Terrorists attacks rarely come out of the blue. Once the dust of the attack has settled it is often found that the clues were there in the intelligence all along, it was just that no-one joined the dots in time. A Congressional committee concluded that this was true of the 9/11 terrorist attack and it now appears to be true of the terrorist attacks in Sri Lanka on 20 April.
There were eight suicide bombers and the attacks on churches and hotels killed 359 and wounded more than 500. At first it was thought that there had been no warning of the attacks and that Sri Lanka was a highly unlikely location for a Muslim extremist incident. We now know differently.
The Sri Lankan State Intelligence Service (SIS) circulated a warning about an imminent Muslim terrorist attack as early as 9 April. That is eleven days before the incident. This intelligence came from India although the original warning that initiated the Indian enquiries is believed to have come from the NSA who were monitoring Daesh communications.
It was already known that Sri Lanka Thoweeth Jama’ath (SLTJ), a small, but aggressive militant Muslim group was stockpiling high explosives. Four members of the group were arrested and an amount of explosive was discovered in January of this year. The potential of a link to Daesh within Sri Lanka was also known: the Sri Lankan Parliament was informed in November 2016 that some Muslim Sri Lankans were travelling to Syria to fight with Daesh. It was only a small number (at that stage, thirty-two were reported), but it was still a significant link.

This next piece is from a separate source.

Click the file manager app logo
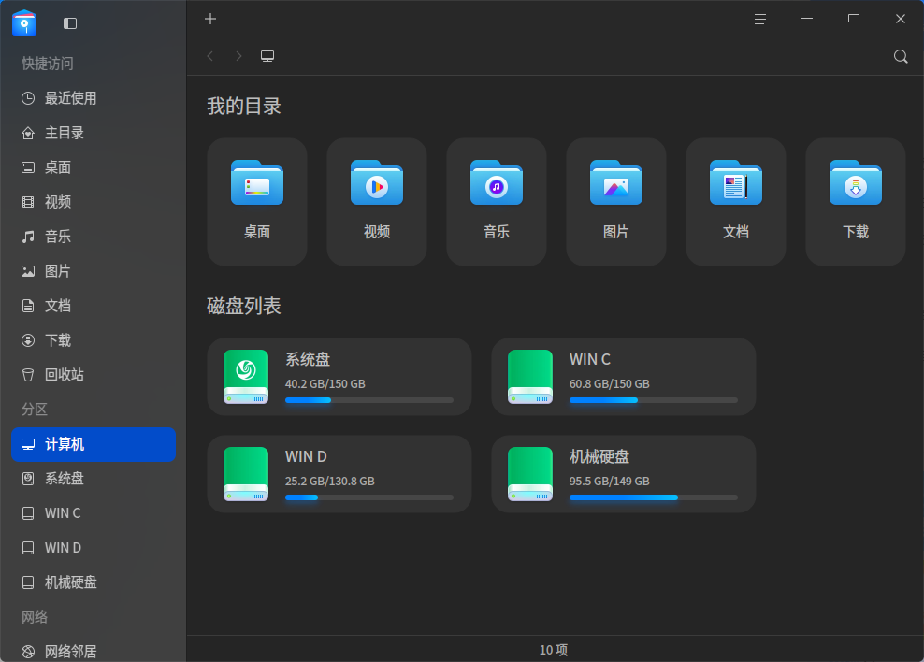924x662 pixels. [24, 23]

So given all these indications why was more not done by SIS and the police?
The answer seems to lie in the open warfare between Sri Lanka’s President and Prime Minister. The President, Maithripala Sirisena, tried unsuccessfully to sack the Prime Minister, Ranil Wickramasinghe, in October 2018. The two have been at war ever since. Vital information has not been shared. The Prime Minister and the Cabinet were not invited to security briefings. This would be bad enough. But Sirisena is claiming that this didn’t matter as he says that the security services did not pass on the intelligence about the terrorist threat to him. He claims that the security services were monitoring the group, but did not believe that the group was powerful enough to launch sophisticated, simultaneous attacks. Whether this was true or not we may never know, but it seems unlikely.
As elsewhere in the world of intelligence, the real problem was not in gathering the information – in our modern hyper-connected world the clues are often out there – but it is in the processing and analysing of the intelligence that the problems arise.

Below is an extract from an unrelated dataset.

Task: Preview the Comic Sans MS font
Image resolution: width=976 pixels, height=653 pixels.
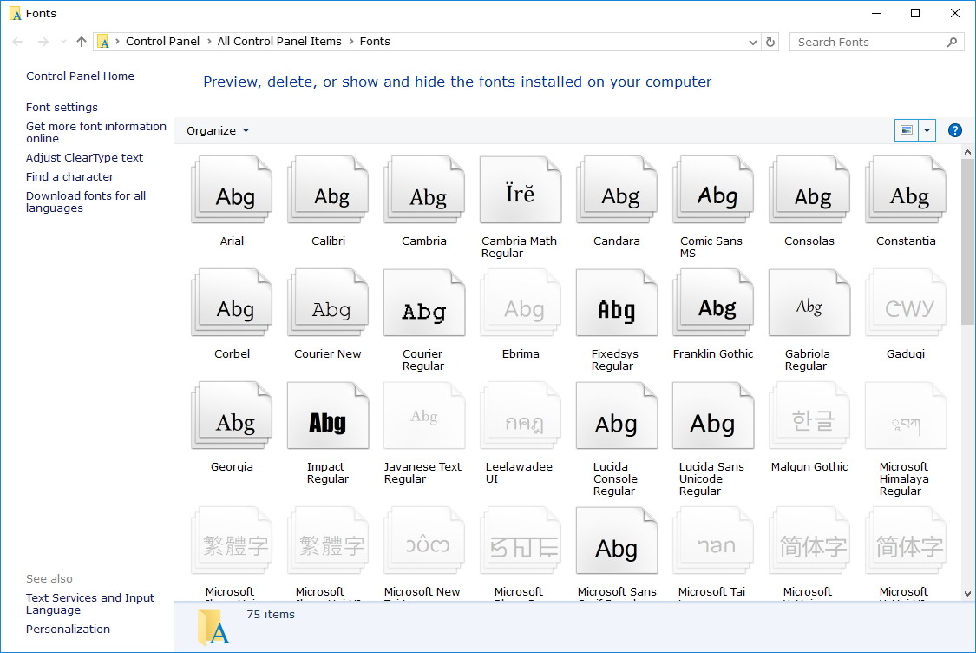Action: (712, 189)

The Sri Lankan intelligence and security services are riven with corruption and inefficiency. This attack could have been far worse: a further 87 bomb detonators were found discarded at Colombo’s main bus terminal shortly after the attacks. The fact that the SLTJ could assemble and train personnel as well as gather a large amount of high explosive and still have equipment to spare is a sign of how poor the security services have been. Sirisena has promised a thorough overhaul following their failure in this case. We shall see.